Los documentos desclasificados muestran que el aparato de inteligencia siguió de cerca la actividad interna de la institución de Avellaneda durante distintos momentos de la segunda mitad del siglo XX.

La investigación, reconstruida por el periodista Ariel Scher, revela una trama que atraviesa la vigilancia policial, la militancia política, las desapariciones durante la última dictadura y el posterior proceso de reparación y recuperación de la memoria.
Décadas después de haber sido elaborados, esos mismos documentos regresaron a Racing Club y pasaron a formar parte de la memoria institucional de la entidad.
La Bonaerense y el espionaje sobre Racing
La Comisión Provincial por la Memoria entregó a Racing una carpeta celeste compuesta por 120 páginas que revelan cómo la Dirección de Inteligencia de la Policía de la Provincia de Buenos Aires espió al club.
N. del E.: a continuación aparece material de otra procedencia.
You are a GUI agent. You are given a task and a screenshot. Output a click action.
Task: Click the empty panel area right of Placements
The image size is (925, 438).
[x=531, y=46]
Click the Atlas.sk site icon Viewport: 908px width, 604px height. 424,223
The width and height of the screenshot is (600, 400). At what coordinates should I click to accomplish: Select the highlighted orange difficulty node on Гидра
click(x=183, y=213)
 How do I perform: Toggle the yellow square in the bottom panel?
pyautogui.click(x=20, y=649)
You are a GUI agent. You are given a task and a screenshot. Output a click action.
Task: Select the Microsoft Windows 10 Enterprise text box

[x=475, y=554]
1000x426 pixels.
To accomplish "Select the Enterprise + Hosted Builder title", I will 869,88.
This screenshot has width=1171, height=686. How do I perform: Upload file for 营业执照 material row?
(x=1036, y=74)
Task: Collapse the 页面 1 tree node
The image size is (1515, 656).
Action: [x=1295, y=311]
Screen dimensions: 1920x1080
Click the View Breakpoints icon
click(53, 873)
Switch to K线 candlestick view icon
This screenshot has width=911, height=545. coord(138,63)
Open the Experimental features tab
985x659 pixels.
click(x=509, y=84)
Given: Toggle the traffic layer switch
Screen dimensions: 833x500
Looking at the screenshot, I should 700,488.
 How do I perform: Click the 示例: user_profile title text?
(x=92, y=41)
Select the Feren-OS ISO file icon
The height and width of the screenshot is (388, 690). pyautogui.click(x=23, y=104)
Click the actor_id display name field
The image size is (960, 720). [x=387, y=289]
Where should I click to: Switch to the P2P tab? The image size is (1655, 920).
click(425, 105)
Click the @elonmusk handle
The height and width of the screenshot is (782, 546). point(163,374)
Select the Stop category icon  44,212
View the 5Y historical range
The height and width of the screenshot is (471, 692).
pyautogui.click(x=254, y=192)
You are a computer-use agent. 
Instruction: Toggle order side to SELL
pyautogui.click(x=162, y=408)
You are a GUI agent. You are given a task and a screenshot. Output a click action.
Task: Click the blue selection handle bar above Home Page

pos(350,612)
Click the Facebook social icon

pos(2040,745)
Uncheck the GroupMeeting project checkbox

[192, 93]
El seguimiento incluyó información sobre la pertenencia partidaria de dirigentes, conflictos laborales, asambleas internas y otros movimientos dentro de la institución.
Los informes también registraron la identificación de militares y distintos datos vinculados con la vida política y social de Racing.
El espionaje, según reconstruye la investigación de Revista Anfibia, no estuvo limitado únicamente a los años de dictadura, sino que se extendió a diferentes etapas políticas de la segunda mitad del siglo XX.
El informe con la firma de Miguel Etchecolatz
Entre la documentación recuperada aparece el nombre de Miguel Osvaldo Etchecolatz, condenado por delitos de lesa humanidad cometidos durante la última dictadura cívico-militar.

Su firma figura en un informe fechado en 1968 en el que se consignan los integrantes de una nueva comisión directiva de Racing.
En ese momento, Etchecolatz cumplía funciones en la Comisaría Primera de Avellaneda, antes de convertirse en uno de los principales responsables del aparato represivo de la Policía Bonaerense durante la dictadura.
La aparición de su nombre en los archivos permite dimensionar la continuidad y el alcance de las estructuras de inteligencia policial que siguieron durante años la vida interna de distintas instituciones de la sociedad argentina.
Racing y la reparación de su memoria
La investigación también recupera la historia de los socios y socias de Racing que fueron víctimas del terrorismo de Estado.
El 7 de diciembre de 2021, el club reincorporó a sus padrones a 46 socios y socias víctimas de la última dictadura bajo la categoría de Socios Eternos.

La decisión formó parte de un proceso de reparación institucional y de reconocimiento hacia quienes integraron la comunidad de Racing y fueron perseguidos, secuestrados y desaparecidos.
Los archivos de inteligencia que durante décadas permanecieron en manos del aparato policial ahora regresaron al club como parte de ese mismo proceso de recuperación histórica.
Los archivos que volvieron a Racing
La DIPPBA fue disuelta en abril de 1998, pero la documentación que produjo durante décadas continúa aportando información sobre el funcionamiento de los mecanismos de vigilancia estatal.

La pregunta que atraviesa parte de esta reconstrucción es hasta dónde llegó ese sistema de seguimiento y qué otras instituciones fueron objeto de las tareas de inteligencia.
El caso de Racing permite observar cómo un aparato de espionaje estatal puso el foco incluso en la actividad cotidiana de un club deportivo.
La investigación de Ariel Scher, publicada por Revista Anfibia, reconstruye así una historia que conecta a Racing con una trama más amplia: la vigilancia sobre instituciones deportivas, la militancia, las desapariciones durante la dictadura y la recuperación de documentos para construir memoria.
La carpeta celeste de 120 páginas entregada al club representa, en ese sentido, el regreso de una parte de esa historia a la institución que durante décadas fue vigilada.